Python | Pandas | Plotly | Streamlit | Execution Simulation
A practical transaction cost analysis framework built from 15+ years of institutional equity markets experience.
This project simulates realistic institutional equity order flow and analyses execution quality across multiple strategies (Immediate, VWAP, VWAP-Dark, Careful). It measures implementation shortfall, venue performance, order size impact, and timing effects.
The interactive Streamlit dashboard allows users to explore how different execution approaches affect costs, helping to surface insights relevant to execution desks and best execution analysis.
Related Project: See execution-quality-db for a SQL-based approach to execution quality analytics and database design in the same domain.
- Patient VWAP strategies tend to reduce implementation shortfall for larger orders compared to aggressive execution
- Dark pool routing can provide measurable market impact savings on block orders
- Order size and arrival timing are significant drivers of execution quality
- Simulation of 200+ institutional-sized equity orders
- Four execution strategies with realistic multi-fill logic
- Implementation Shortfall as the primary performance metric
- Interactive Streamlit dashboard with filters and visualisations
- Analysis of venue routing (lit vs dark pools)

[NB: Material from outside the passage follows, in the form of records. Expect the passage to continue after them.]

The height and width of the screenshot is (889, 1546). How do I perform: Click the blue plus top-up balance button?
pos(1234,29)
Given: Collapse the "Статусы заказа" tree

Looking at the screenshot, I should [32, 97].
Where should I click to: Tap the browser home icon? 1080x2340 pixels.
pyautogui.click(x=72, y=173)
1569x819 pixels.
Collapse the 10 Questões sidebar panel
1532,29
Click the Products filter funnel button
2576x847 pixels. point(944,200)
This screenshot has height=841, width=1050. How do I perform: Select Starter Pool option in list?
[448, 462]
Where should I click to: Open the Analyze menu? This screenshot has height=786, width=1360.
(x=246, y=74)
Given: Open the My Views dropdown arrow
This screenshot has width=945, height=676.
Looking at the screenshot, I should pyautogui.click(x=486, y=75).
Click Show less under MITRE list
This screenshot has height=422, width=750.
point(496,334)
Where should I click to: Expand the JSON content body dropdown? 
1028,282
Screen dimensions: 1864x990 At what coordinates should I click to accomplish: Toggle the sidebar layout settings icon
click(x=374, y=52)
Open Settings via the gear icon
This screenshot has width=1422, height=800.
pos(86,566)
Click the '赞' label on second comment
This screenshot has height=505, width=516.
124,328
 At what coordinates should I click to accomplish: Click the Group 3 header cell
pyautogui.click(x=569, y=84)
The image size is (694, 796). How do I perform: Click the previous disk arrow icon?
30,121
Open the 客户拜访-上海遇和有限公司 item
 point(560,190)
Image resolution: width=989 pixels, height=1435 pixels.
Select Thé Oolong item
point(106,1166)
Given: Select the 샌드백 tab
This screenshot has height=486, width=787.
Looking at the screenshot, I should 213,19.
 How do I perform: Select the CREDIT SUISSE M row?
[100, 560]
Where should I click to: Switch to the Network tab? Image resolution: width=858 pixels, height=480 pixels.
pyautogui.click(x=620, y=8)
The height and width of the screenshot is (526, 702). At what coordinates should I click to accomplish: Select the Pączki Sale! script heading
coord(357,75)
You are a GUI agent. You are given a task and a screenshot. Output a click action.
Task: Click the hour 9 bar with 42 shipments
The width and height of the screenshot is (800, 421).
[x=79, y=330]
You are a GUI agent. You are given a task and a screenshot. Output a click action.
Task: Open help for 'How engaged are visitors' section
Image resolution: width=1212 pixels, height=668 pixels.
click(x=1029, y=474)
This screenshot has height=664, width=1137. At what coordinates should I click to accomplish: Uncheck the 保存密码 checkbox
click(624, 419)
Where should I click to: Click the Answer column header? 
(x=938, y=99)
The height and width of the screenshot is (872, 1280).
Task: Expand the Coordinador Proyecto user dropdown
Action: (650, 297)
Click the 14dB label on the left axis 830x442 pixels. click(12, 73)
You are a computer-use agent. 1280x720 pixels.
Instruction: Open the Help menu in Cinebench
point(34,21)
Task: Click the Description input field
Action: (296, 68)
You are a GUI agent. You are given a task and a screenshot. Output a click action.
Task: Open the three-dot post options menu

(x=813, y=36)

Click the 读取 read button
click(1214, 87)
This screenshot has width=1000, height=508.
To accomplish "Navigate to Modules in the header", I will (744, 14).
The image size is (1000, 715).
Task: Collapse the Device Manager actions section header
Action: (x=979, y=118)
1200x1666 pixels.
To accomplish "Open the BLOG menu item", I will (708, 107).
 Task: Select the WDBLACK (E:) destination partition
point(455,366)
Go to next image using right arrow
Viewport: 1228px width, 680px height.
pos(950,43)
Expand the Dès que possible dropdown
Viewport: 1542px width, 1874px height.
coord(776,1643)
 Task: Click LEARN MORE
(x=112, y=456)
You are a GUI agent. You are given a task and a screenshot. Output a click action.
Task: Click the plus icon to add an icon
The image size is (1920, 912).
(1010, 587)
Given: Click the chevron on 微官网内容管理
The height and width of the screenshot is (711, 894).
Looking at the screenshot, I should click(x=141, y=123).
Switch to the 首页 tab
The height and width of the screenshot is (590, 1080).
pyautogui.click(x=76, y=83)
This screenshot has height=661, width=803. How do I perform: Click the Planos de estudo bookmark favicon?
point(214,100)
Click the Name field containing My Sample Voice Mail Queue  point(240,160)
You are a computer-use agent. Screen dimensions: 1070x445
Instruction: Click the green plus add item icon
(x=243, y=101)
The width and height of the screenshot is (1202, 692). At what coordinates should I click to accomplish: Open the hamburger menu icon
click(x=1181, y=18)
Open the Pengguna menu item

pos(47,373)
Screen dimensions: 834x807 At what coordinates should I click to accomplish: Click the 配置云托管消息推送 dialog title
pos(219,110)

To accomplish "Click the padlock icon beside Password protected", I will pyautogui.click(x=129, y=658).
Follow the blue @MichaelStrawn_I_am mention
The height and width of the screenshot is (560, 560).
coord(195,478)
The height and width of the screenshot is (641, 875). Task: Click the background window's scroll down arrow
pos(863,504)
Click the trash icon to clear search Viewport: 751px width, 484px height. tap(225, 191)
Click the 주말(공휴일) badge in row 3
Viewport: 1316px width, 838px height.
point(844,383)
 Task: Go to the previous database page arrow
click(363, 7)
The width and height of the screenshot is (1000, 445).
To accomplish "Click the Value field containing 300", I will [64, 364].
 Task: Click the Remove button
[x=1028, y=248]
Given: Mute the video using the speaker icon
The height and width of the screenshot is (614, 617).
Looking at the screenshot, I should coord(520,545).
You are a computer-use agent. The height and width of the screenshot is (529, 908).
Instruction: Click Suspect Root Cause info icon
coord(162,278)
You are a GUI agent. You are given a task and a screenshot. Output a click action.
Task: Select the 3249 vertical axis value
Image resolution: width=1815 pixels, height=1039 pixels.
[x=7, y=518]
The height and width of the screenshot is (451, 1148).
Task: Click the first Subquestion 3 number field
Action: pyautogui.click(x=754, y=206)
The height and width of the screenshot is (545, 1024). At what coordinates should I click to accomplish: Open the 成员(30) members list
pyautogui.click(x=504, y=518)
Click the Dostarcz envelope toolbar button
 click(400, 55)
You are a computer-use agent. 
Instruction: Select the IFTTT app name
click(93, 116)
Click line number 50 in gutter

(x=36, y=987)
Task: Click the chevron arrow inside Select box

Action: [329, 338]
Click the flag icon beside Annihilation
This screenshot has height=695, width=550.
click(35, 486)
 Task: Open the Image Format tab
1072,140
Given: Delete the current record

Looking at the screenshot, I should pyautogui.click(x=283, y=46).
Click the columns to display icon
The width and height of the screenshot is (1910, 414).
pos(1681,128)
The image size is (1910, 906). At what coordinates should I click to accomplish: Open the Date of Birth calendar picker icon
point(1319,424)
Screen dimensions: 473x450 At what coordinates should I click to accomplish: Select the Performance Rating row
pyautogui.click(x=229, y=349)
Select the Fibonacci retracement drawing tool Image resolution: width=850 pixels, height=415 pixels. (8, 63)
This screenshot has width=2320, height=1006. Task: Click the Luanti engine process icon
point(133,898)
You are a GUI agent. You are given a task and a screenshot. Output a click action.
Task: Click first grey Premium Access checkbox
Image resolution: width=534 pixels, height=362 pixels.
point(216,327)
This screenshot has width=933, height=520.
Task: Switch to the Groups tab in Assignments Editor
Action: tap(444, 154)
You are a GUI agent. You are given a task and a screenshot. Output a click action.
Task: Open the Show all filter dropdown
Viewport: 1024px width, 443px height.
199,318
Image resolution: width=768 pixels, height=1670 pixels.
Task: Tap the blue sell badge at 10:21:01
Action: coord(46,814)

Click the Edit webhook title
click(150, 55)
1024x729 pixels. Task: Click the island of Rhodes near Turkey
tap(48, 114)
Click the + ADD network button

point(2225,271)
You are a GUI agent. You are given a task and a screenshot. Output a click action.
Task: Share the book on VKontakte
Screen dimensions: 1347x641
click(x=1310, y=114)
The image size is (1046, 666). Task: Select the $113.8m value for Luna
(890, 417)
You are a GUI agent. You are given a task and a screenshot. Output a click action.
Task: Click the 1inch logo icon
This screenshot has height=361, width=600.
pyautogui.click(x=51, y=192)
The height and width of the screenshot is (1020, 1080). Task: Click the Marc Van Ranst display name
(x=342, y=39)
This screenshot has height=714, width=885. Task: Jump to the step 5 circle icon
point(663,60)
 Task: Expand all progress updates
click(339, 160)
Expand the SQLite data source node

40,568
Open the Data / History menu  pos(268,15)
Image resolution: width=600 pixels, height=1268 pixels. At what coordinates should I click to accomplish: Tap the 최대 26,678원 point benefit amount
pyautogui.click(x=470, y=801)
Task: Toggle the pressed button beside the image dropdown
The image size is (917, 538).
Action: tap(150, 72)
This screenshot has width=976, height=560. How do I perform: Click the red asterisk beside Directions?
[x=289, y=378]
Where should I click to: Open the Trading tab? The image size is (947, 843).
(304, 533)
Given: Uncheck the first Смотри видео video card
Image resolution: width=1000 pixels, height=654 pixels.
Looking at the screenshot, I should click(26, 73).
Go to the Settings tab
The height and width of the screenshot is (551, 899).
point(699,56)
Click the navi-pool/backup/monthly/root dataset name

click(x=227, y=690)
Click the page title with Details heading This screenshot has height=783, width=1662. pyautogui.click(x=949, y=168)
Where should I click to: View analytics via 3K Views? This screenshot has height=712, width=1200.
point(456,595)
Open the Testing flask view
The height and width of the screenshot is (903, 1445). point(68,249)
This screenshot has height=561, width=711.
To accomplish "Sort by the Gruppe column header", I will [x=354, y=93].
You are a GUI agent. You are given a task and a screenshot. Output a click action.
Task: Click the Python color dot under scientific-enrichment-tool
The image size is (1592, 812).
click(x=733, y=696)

- Python – pandas, NumPy, Plotly, Streamlit
- Visualisation – Interactive Plotly charts + Streamlit dashboard
equity-trading-cost-analysis/
├── README.md
├── Notebooks/
│ ├── 01_market_data_pipeline.ipynb
│ ├── 02_trade_simulation.ipynb
│ └── 03_tca_analysis.ipynb
├── Dashboard/
│ ├── tca_trading_dashboard.py
│ └── requirements.txt
├── Data/
│ ├── market_data_processed.csv
│ ├── simulated_trades.csv
│ ├── simulated_trades_with_analysis.csv
│ └── tca_summary.xlsx
└── Images/
git clone https://github.com/rosesparrow/equity-trading-cost-analysis.git
cd equity-trading-cost-analysis
pip install -r Dashboard/requirements.txt
streamlit run Dashboard/tca_trading_dashboard.py